Neste momento mostra uma exposição/instalação de pequenos desenhos/ escritas, a série Mátria e desenhos datados de 1984, e uma mais longa série de escritas (preenchimentos e completamentos de desenhos de outrem) todos com títulos de referência oriental, sobretudo indiana. A reforçar o seu aspeto de escrita está o formato A4 de todos eles; os trabalhos registam pequenos gestos que são depois preenchidos no espaço branco restante, colagens, palimpsestos, etc. O sentido destas escritas é, muito manifestamente, o que não se lê, mas também o fato de sabermos que a palavra está lá.

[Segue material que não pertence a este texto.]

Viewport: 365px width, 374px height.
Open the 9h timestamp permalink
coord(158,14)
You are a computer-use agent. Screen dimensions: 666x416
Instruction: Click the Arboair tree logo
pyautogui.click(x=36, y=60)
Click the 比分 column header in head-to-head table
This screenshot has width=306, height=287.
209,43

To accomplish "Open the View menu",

Há um percurso possível entre os desenhos de 84 e os de hoje, percurso que vai da alusão ao corpo, ao traço curvo, cursivo, que já o não evoca diretamente, traço que passa a escrita manifesta como textura, soma visual de um número indeterminado de mensagens possíveis.

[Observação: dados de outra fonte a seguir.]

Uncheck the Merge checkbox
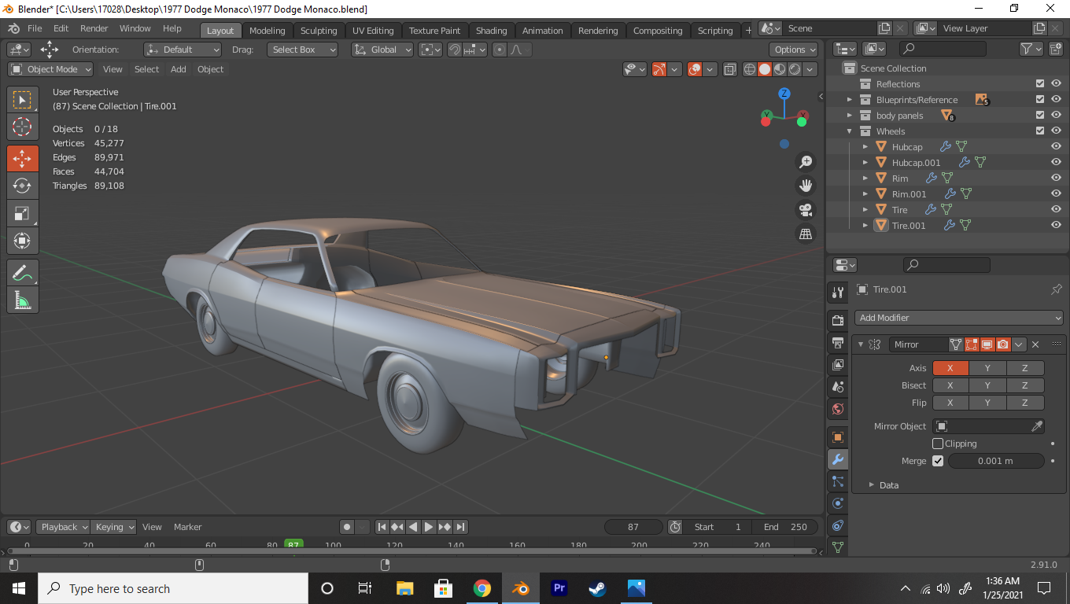(938, 461)
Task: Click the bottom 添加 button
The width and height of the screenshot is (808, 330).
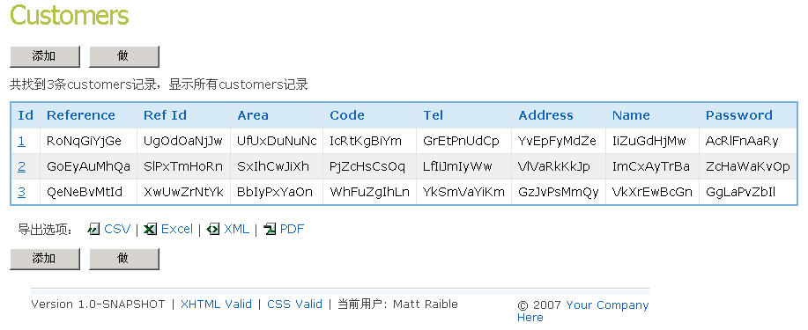Action: 45,259
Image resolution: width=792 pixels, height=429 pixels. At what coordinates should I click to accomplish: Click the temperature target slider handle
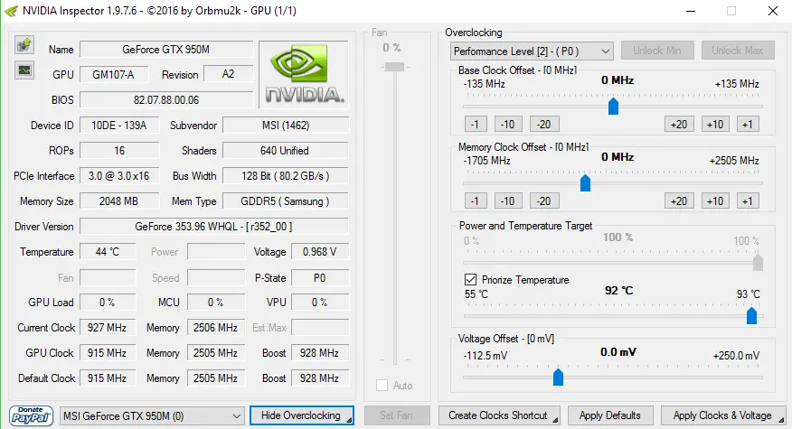click(x=751, y=316)
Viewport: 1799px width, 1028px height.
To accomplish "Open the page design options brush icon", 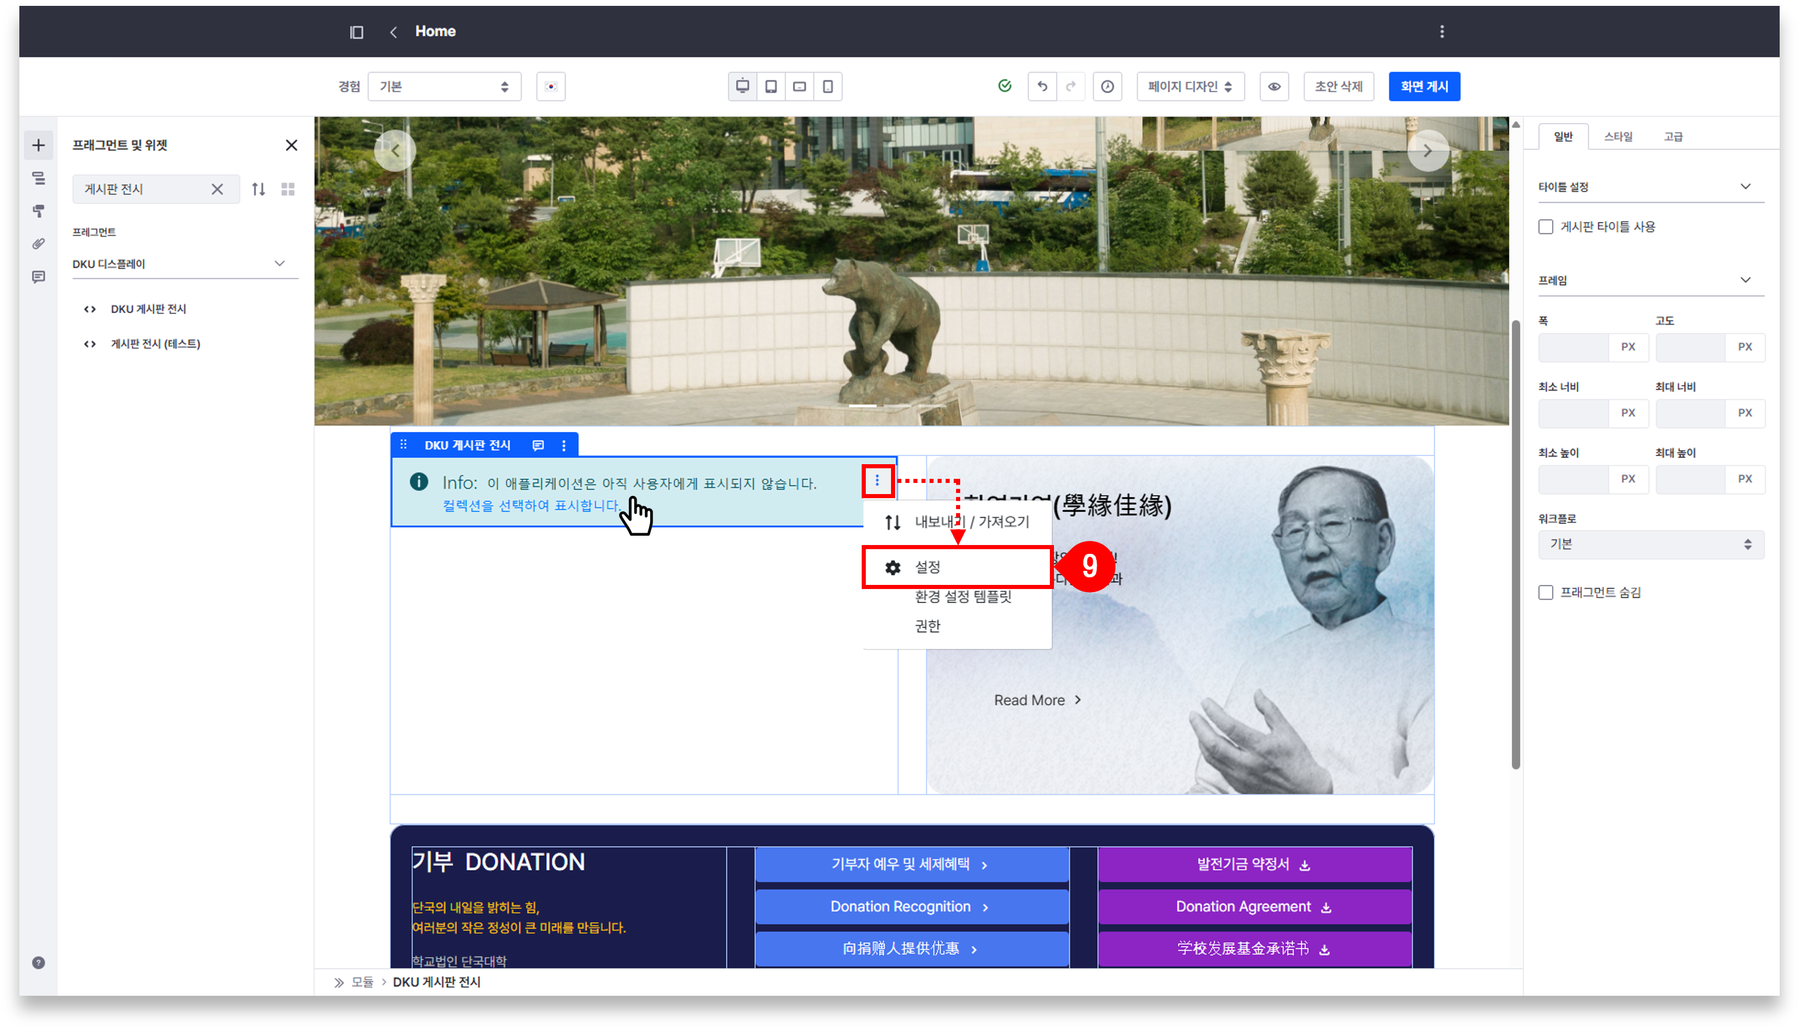I will click(x=38, y=211).
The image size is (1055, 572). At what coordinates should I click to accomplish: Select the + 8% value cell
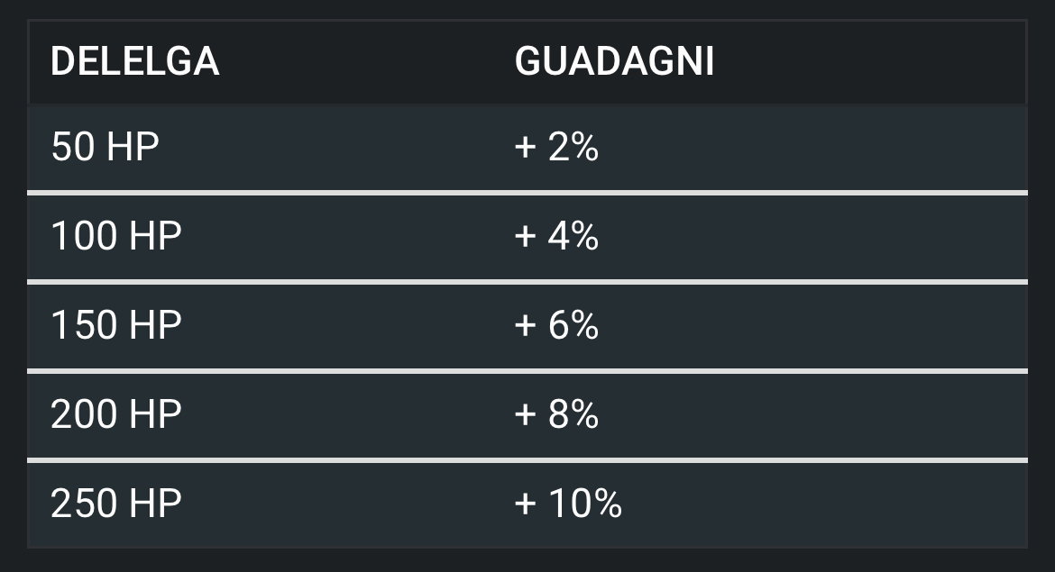click(556, 414)
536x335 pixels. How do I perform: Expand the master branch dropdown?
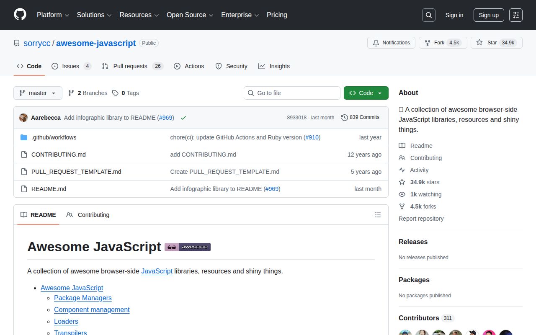click(x=38, y=93)
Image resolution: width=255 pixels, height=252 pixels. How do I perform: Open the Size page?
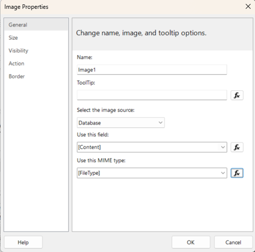pyautogui.click(x=13, y=38)
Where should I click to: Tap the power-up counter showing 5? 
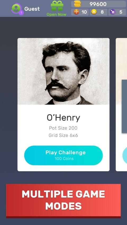tap(117, 12)
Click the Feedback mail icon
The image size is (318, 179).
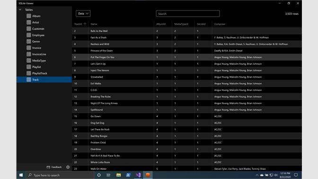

Ao fundo da terceira sala da galeria, invadindo o espaço, fica a última e primeira peça desta exposição. Istrati, grafitti colectivo sobre papel de arroz, é uma banda contínua de escritas e desenhos, feitos por vários amigos cúmplices e artistas com 7 metros de comprido que desce da parede e invade o chão. Não interessa aqui cada desenho ou cada escrita ou cada autor, embora alguns deles possam ser reconhecíveis, interessa a soma e o percurso; essa reunião de todas as escritas vai dar-nos de algum modo o entendimento sensível das páginas escritas também de José Ernesto: — Todos, tudo, tudo em tudo. Essa emigração e revolução de sensibilidade e da comunicação que sempre foi o querer e o sentir, o desejo ou o desenho maior, isto é, a Obra de José Ernesto de Sousa, o mito posto aqui em desenho, ali em livro, ontem e amanhã numa nova outra exposição que a esta se vai seguir.
Atravessar o tempo
Temos assim em Lisboa, simultâneos no tempo, dois contemporâneos nossos:
O mais novo é Pedro Capalez, pintor procurando simultaneamente os fundamentos e as origens da sua disciplina sensível e intelectual, tátil e visual, dando-nos a viver, com alegria, essas contradições fundamentais.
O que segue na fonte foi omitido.